## Task directions:
In the records below, find the line holding "1889x695 pixels. At" and the line holding "Viewport: 1150px width, 860px". Set down both, with every line between them, exactly.

## Data section:
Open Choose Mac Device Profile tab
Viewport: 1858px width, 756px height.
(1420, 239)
* * *
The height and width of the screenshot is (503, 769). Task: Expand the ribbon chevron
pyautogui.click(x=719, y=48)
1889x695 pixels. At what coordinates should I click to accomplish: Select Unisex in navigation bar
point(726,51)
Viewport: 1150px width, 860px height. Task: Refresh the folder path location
* * *
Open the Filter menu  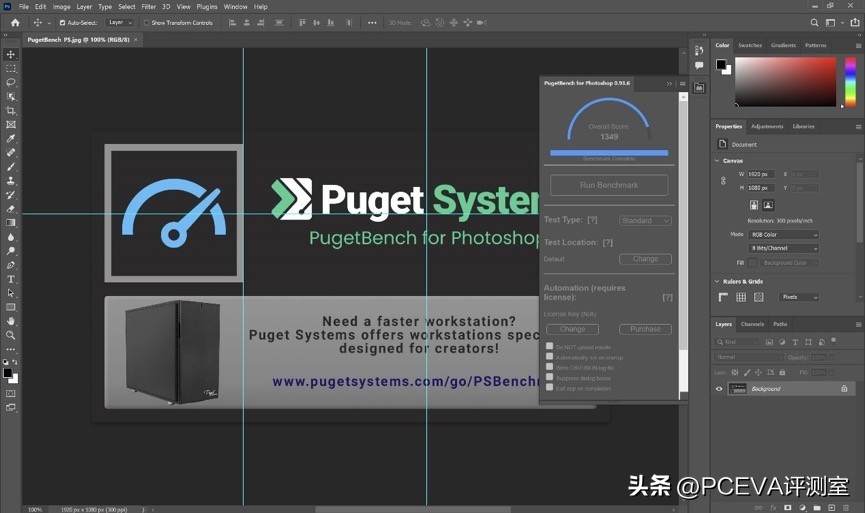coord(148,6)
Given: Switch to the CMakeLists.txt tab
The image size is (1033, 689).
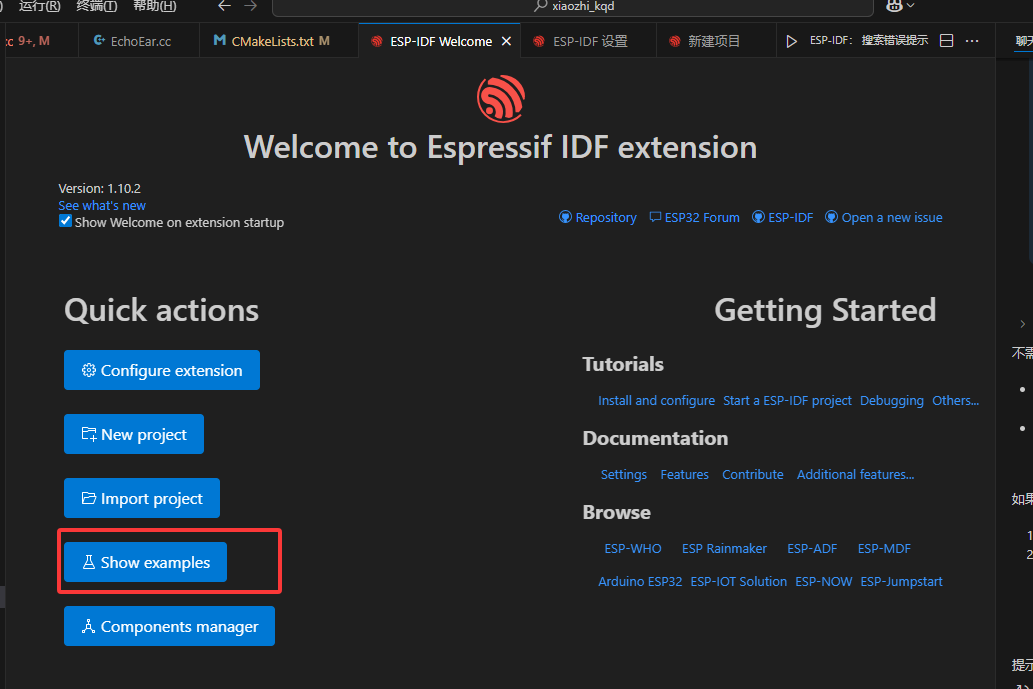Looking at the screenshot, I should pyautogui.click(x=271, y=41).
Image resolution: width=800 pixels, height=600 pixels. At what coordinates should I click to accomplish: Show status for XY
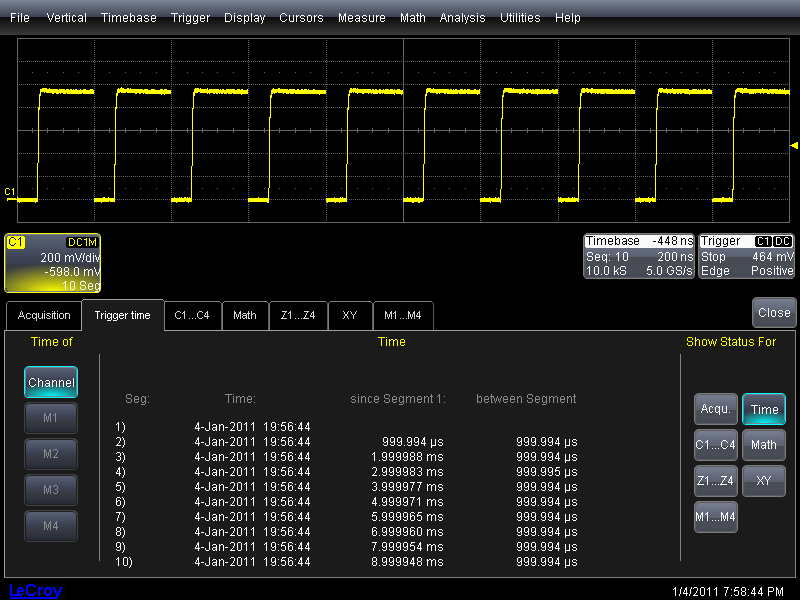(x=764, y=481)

## Exercise answer:
1889x695 pixels. At what coordinates should I click to accomplish: Select Unisex in navigation bar
point(726,51)
Viewport: 1150px width, 860px height. Task: Refresh the folder path location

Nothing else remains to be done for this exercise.